-- ENTRIES SHOWN follows --

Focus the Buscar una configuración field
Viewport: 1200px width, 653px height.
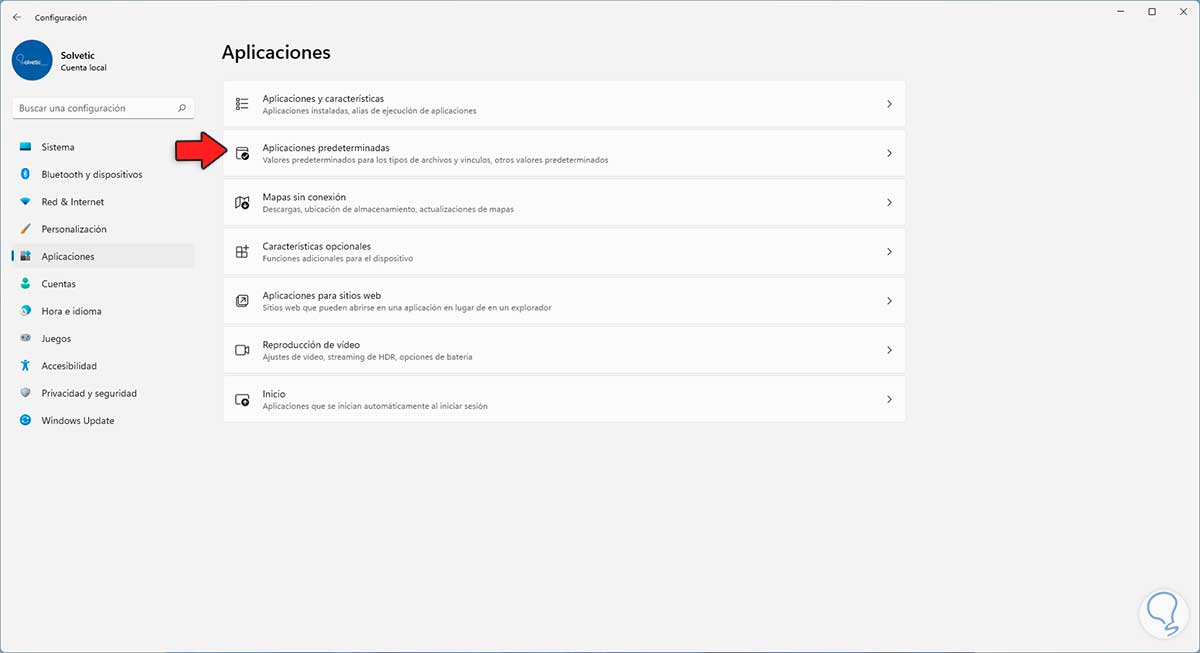click(95, 108)
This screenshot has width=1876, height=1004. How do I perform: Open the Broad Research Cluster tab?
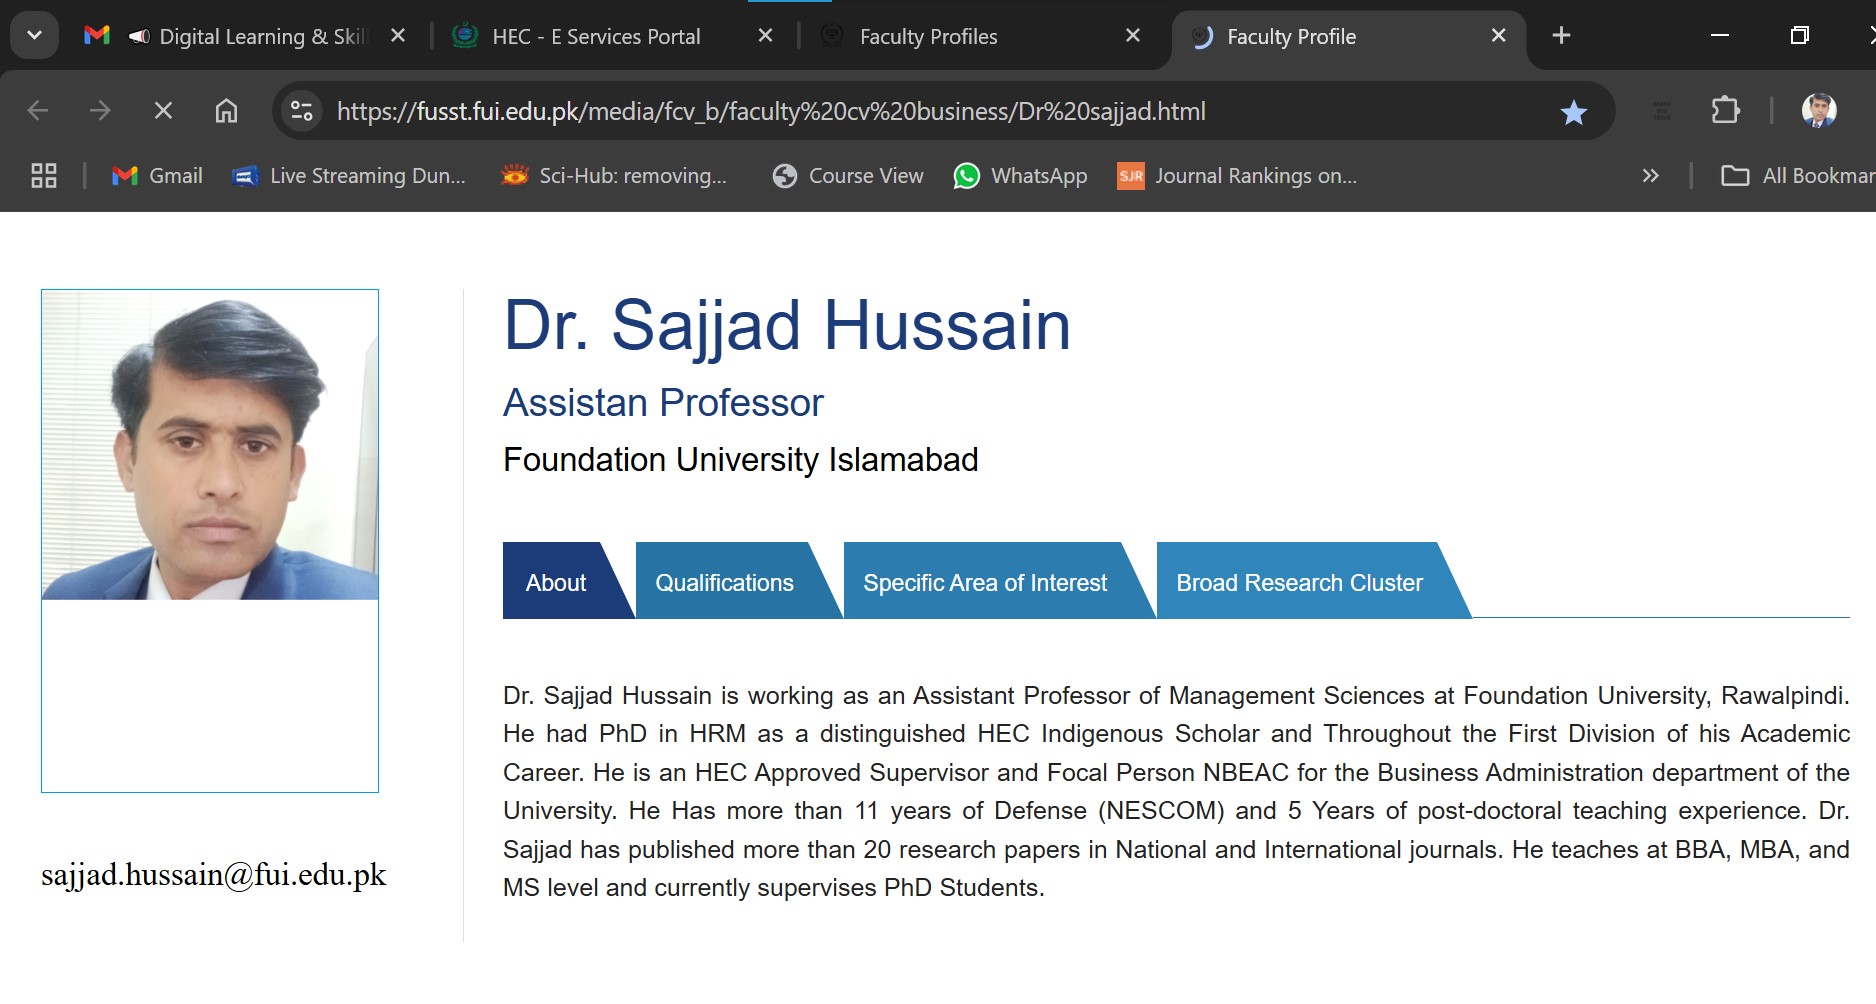1300,582
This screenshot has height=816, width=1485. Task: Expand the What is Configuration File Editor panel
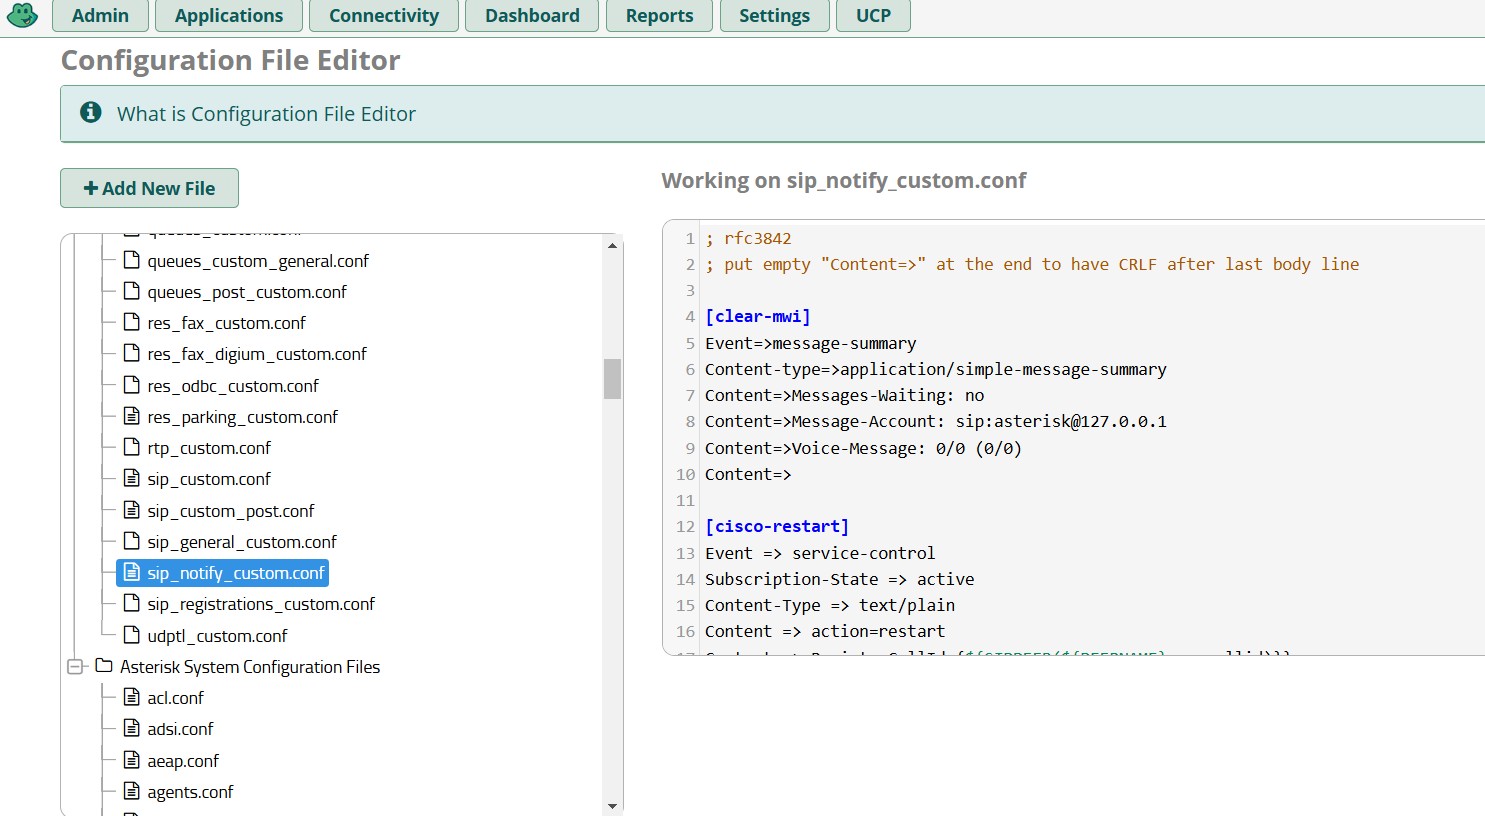coord(266,114)
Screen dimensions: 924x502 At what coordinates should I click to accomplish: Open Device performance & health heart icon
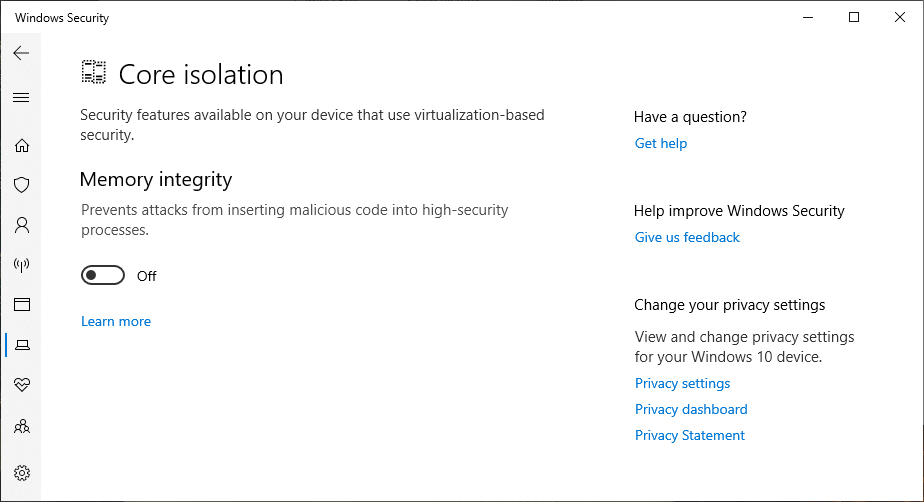pyautogui.click(x=21, y=385)
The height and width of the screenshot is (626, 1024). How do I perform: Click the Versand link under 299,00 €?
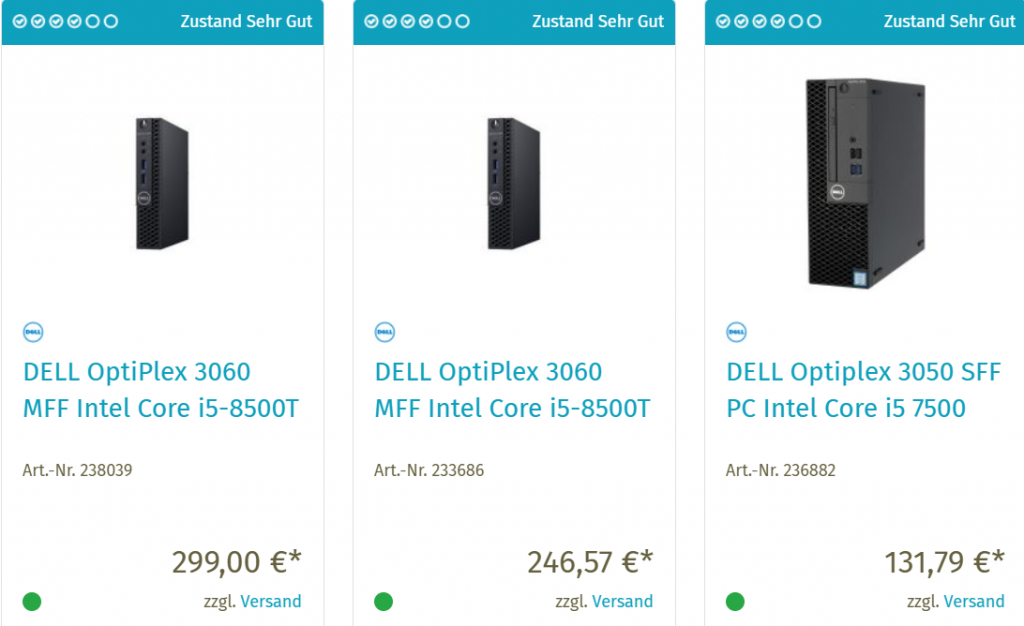coord(270,601)
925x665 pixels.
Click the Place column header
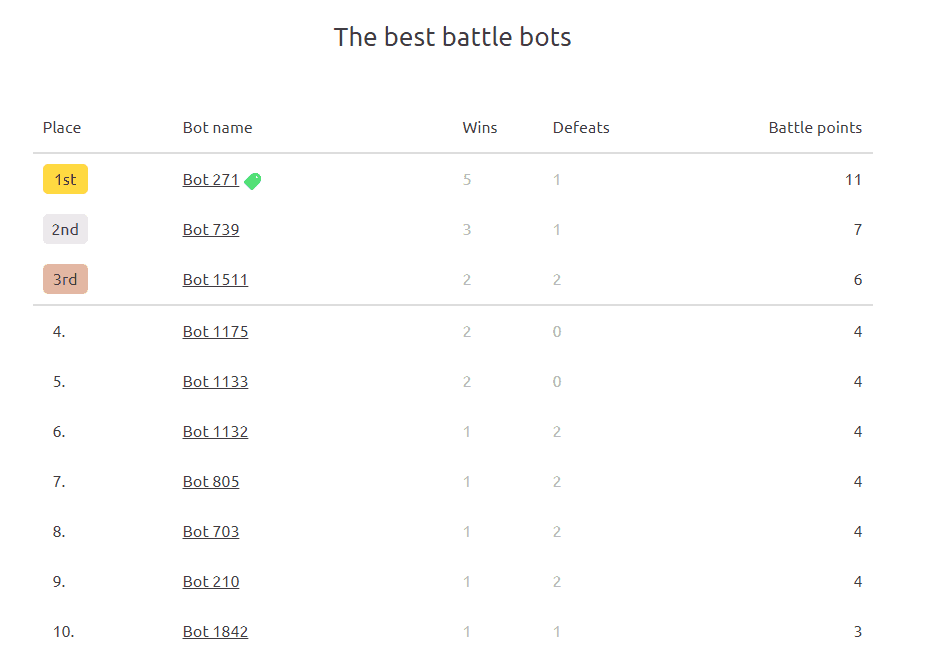click(x=62, y=128)
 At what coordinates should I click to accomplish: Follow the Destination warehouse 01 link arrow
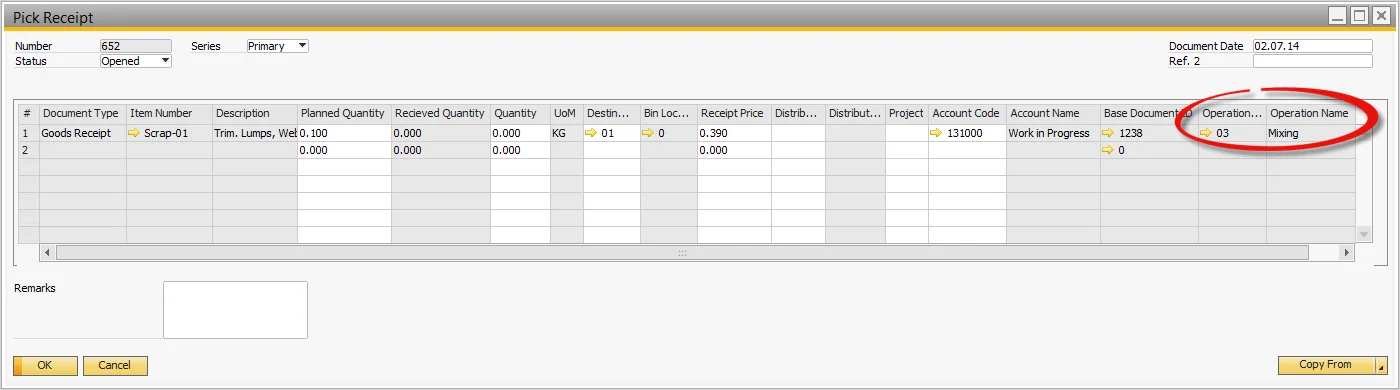(592, 133)
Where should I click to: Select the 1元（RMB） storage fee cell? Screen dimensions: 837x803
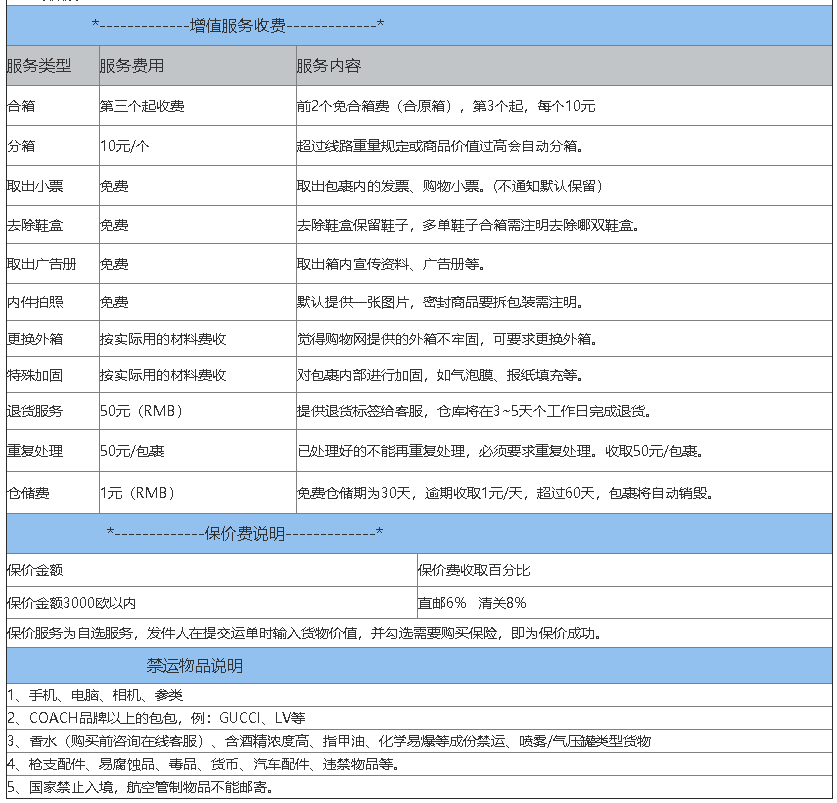[x=138, y=492]
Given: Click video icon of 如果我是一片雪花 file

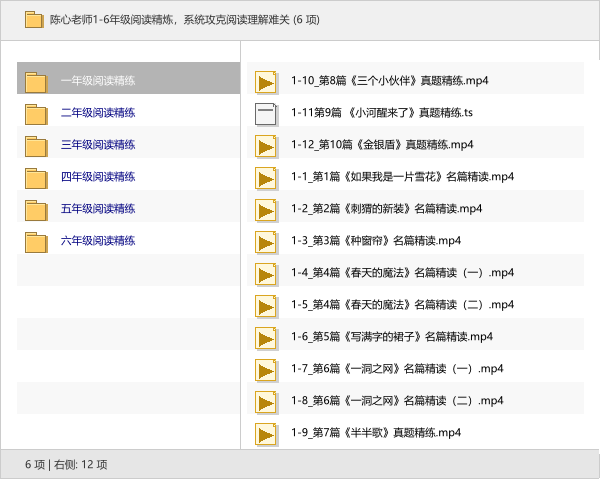Looking at the screenshot, I should pos(266,177).
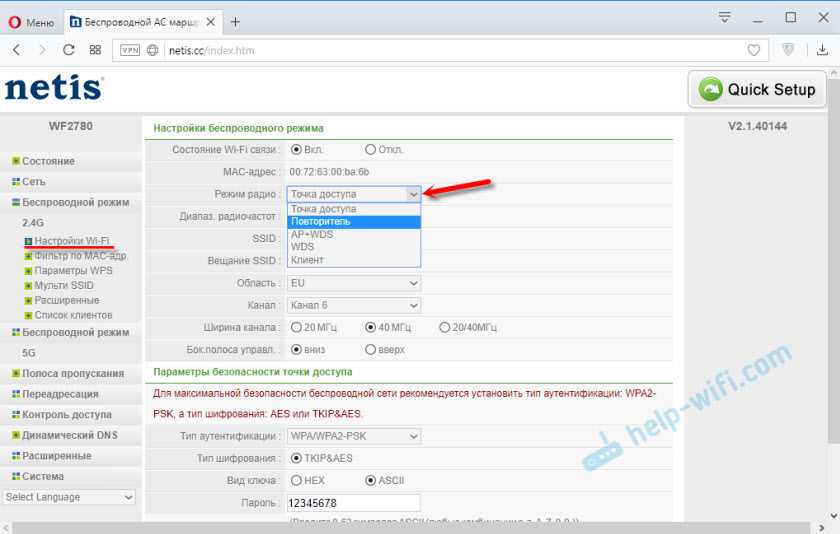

-- ENTRIES SHOWN concluded --

A word-for-word restatement of all the lines above is needed, with the pictures omitted.

Focus the Buscar una configuración field
Viewport: 1200px width, 653px height.
click(95, 108)
This screenshot has width=1876, height=1004. How do I perform: Open the Broad Research Cluster tab?
1300,582
This screenshot has height=816, width=1485. Task: Expand the What is Configuration File Editor panel
coord(266,114)
Screen dimensions: 924x502 At what coordinates should I click to accomplish: Open Device performance & health heart icon
pyautogui.click(x=21, y=385)
The height and width of the screenshot is (626, 1024). How do I perform: Click the Versand link under 299,00 €?
coord(270,601)
925x665 pixels.
Click the Place column header
click(x=62, y=128)
 At what coordinates should I click to accomplish: Follow the Destination warehouse 01 link arrow
(592, 133)
Where should I click to: Select the 1元（RMB） storage fee cell? Screen dimensions: 837x803
[x=138, y=492]
Given: Click video icon of 如果我是一片雪花 file

Looking at the screenshot, I should pos(266,177).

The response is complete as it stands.